Humor
When an orphan takes a photo, it’s also a family portrait!
Btw, if people find these offensive, why are you here? Why are you searching orphan jokes anyway?
These orphan jokes are getting old. I mean, seriously, haven't you got something better to tell?
Bully: My d*ck is longer than your password.
Me: Sorry mate, it's so short, get a longer one! 🤣
Do you know 6+3?
Other person: Nine.
Nein is no in German.
Wow, these cow jokes are moo-amazing!
Bro, your humor is so bad I bet you would laugh at this.
A B 💿.
Why did a girl like bananas?
Because one day she might need to be ready.
Why can't orphans be gay?
Because they have nobody to call "daddy."
Did you know victims of 9/11 are fast readers?
They went down 100 stories in 4 seconds.
I would tell you a joke about 9/11, but it would come crashing down on you.
What did the spaghetti say to the sauce? Pasta la vista!
A morbid joke would be what's going on in my mind.
What did the phone receptionist at the suicide hotline tell the callers?
Hang in there!
It’s so sad because Stephen Hawking can’t even stand up for himself after all these mean jokes.
What do you call an Indian man stuck in a tree?
A leaf.
Granny says don't worry, the cries of pain are only my ex-husband's.

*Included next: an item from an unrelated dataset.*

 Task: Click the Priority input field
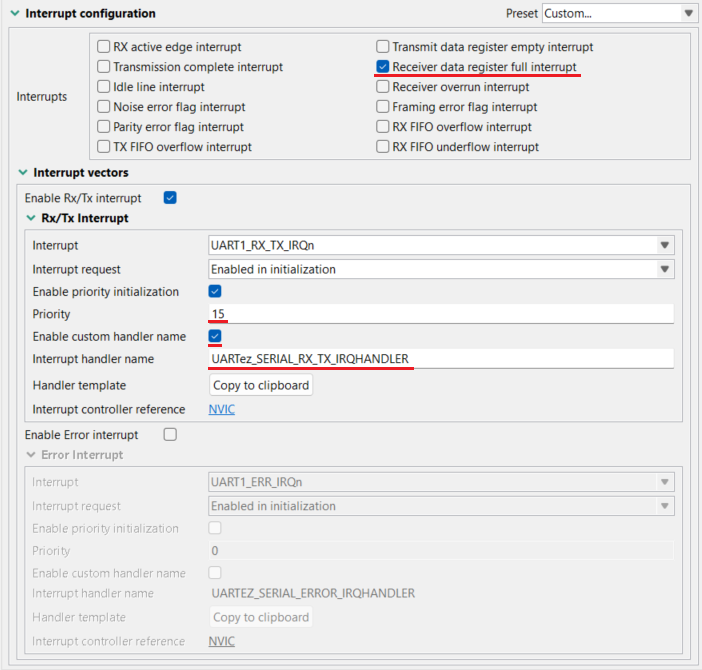point(440,314)

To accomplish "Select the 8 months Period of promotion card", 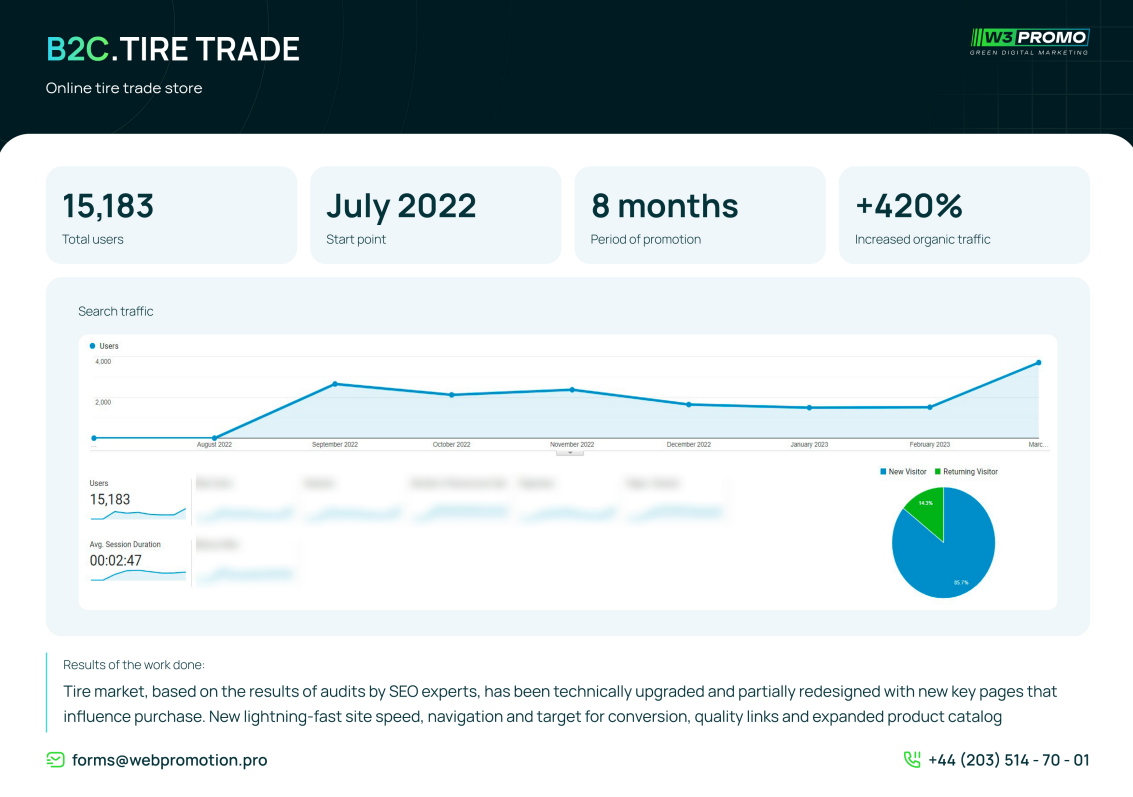I will (x=699, y=215).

I hate you—if you look at the first letters of the words, you'll know what I mean.
Interfischl
Happy
Apple
Tea
Eeeeeeeeeeeeeeeeeeeeeeeeeeeeeeeeeeeeee
What would you name a mummified squirrel?
Perhaps... Mumford?
What did one mountain climber say to the other mountain climber?
Man, you are really on edge.
Q: Why is the graveyard so noisy? A: Because all the coffin.
If you don't get it, it means because of people coughing.